Trainspotting has proven addictive with ticket buyers. The Citizens' production, in 1994, was a sellout ("the boxoffice ladies were fairly weeping with joy") followed by runs in London, Belfast, Dublin, Sydney, and Toronto. The New York staging is its U.S. debut. "What the movie did for the play was publicize the meaning of the word 'trainspotting,' " says Gibson, who won the 1995 Sunday Times' Best New Play Award for his direction of the piece. "Now people know it's not just bored, retired schoolmasters on wet, windy afternoons in Britain engaged in cataloguing the passage of trains. It's also the pattern of the trackmarks as you go along your veins, looking for a different place to shoot up each time. And you do reach the point where you run out of veins."

The play is not one that allows actors to tap out their creative vein. In New York, the roles of Sick Boy, Alison, Tommy, Franco, and all the rest are inhabited by Tessa Auberjonois, Dara Coleman, Sebastian Roche, and Seth Ullian. Ullian, fresh from "four years of banging things in rhythm with Stomp," has the key part of Mark Renton, who acts somewhat as a tour guide to the lower depths of the largely plotless play. All quickly latched onto the required accent, almost too well; Gibson laughs that a vocal coach had to be brought in when the performers, steeped in the culture of the piece, became "incomprehensible" in rehearsals. He adds that the material is "filthy, joyous, and liberating" for the quartet, but physically and psychically wearing as well. If the actors look a bit robust to be playing addicts early in the run, count on them to be on the down side of "heroin chic" if Trainspotting settles in for an extended stay.

"They'll be thin, and strained, and grouchy," after performance upon performance of the exhausting piece, set to the music of Portishead and The Verve, among other bands. "They'll seethe as they walk down the street, and will find that they'll have to do the production every night like a drug. They'll only be off if they're dead, and if they're dead they'll come back to haunt the rest of us," says Gibson, with a slight grin. "For me, the play is less about drugs than it is about relations between men and women in this poor, violent society. All the suffering in the play ends up draining to the actress, and that her characters still have faith in life is remarkable. So it's very tough for Tessa [the daughter of actor Rene Auberjonois] and anyone in her roles. One actress who played the parts gave up acting temporarily and decided to go into paramedic training, which she said was easier."

Gibson will not be disappointed if New York proves to be his last stop as director for Trainspotting. "This may be the play in its final form, and if it is, this is the production that's done it for me," he says, gesturing to the low-slung lighting grid and scarecrow-like scaffolding that make up most of the set. But the play, which has been translated into nine languages, has left trackmarks all over the world, with a new production slated for Osaka, Japan. "I've seen so many directed by others.
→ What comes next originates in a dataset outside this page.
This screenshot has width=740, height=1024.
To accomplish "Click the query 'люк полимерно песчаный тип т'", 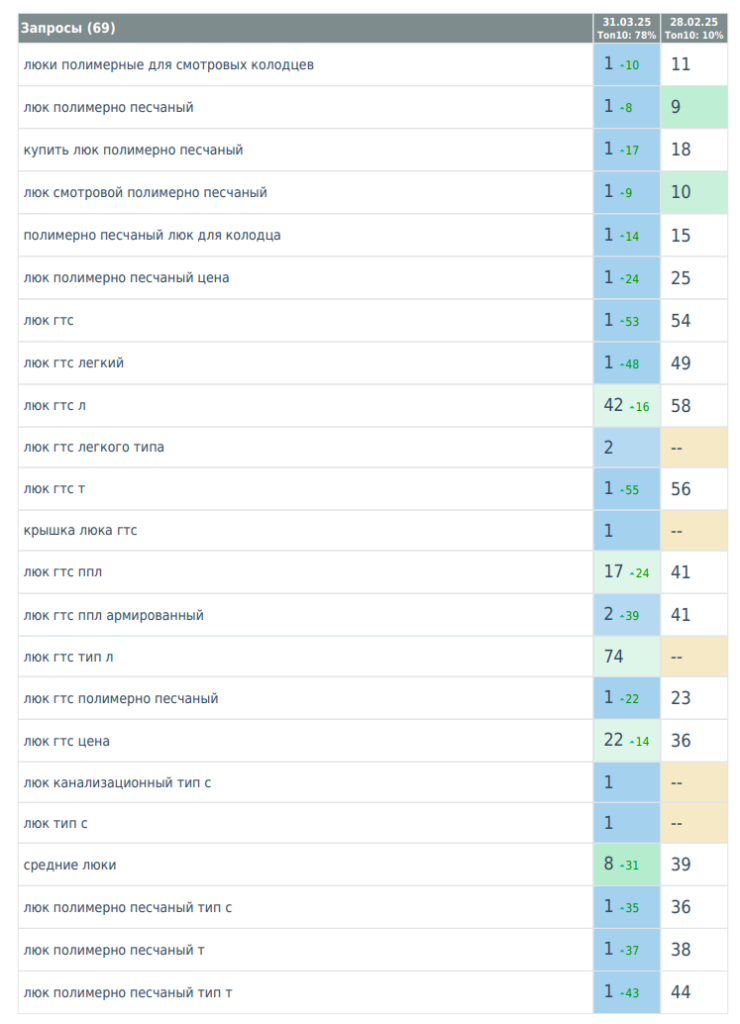I will click(128, 992).
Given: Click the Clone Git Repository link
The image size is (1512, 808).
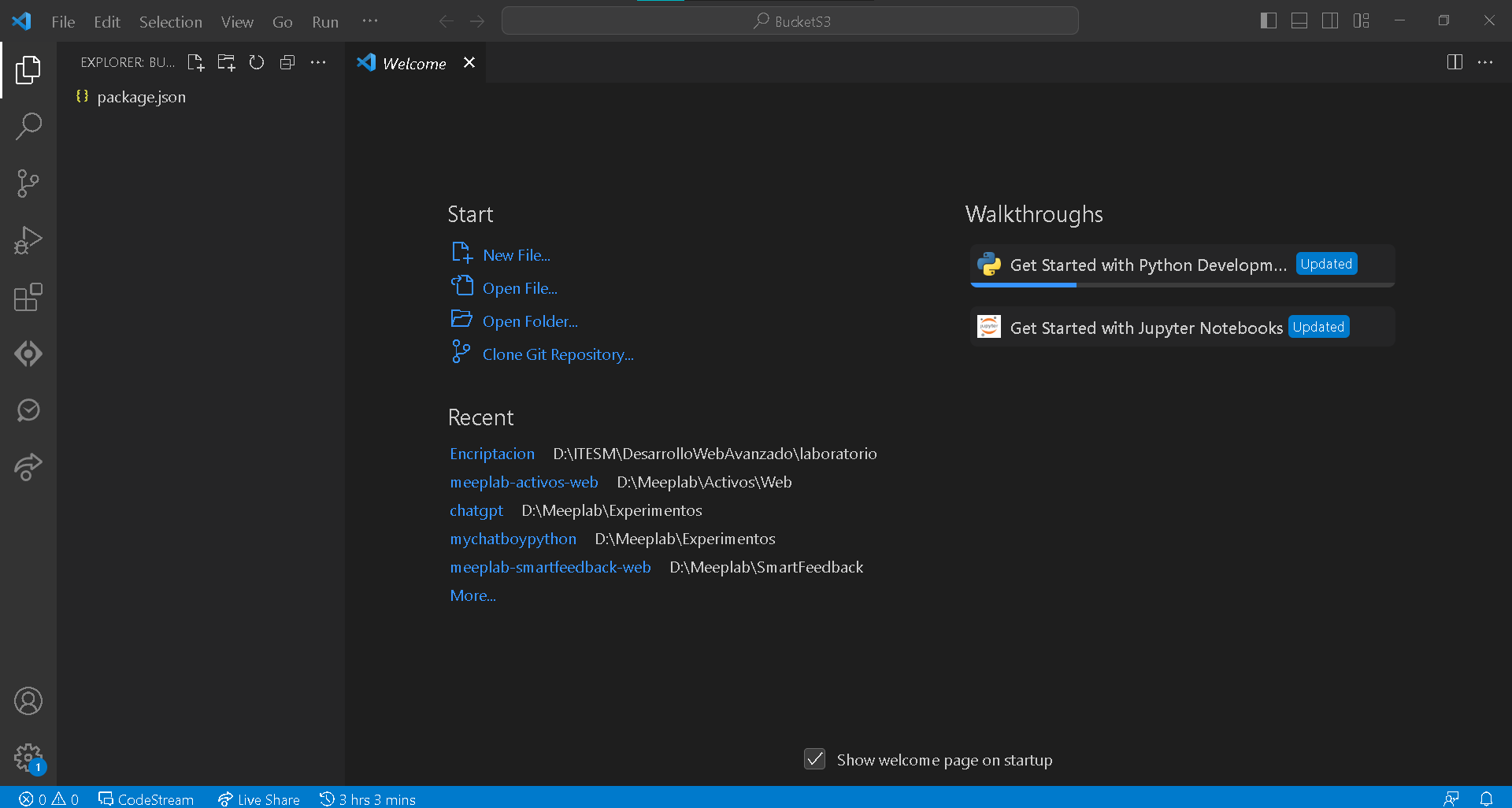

Iceland, where the play was staged as a classic myth, was a great thrill. Dresden was a giggle; that production ran three long hours, with a cast full of blond-haired, blue-eyed boys and a musical buggery scene. It got 17 curtain calls, though, so I can't complain."

Gibson's next show as adapter is a musical based on "When We Were Very Young," A.E. Milne's first book of poems. Despite that change of pace, he hasn't quite finished with the down-and-out world of Irvine Welsh. Gibson, last seen as an actor on the New York stage in a one-man show called Unspeakable Acts, has additional acts to share with Manhattan theatregoers, courtesy of his 1996 adaptation of Welsh's "Marabou Stork Nightmares." "I'd like to bring it here" he says. "It's about soccer violence, group rape, and child abuse, on an operatic scale, and it's more disturbing than Trainspotting. " Pause. "It's a comedy."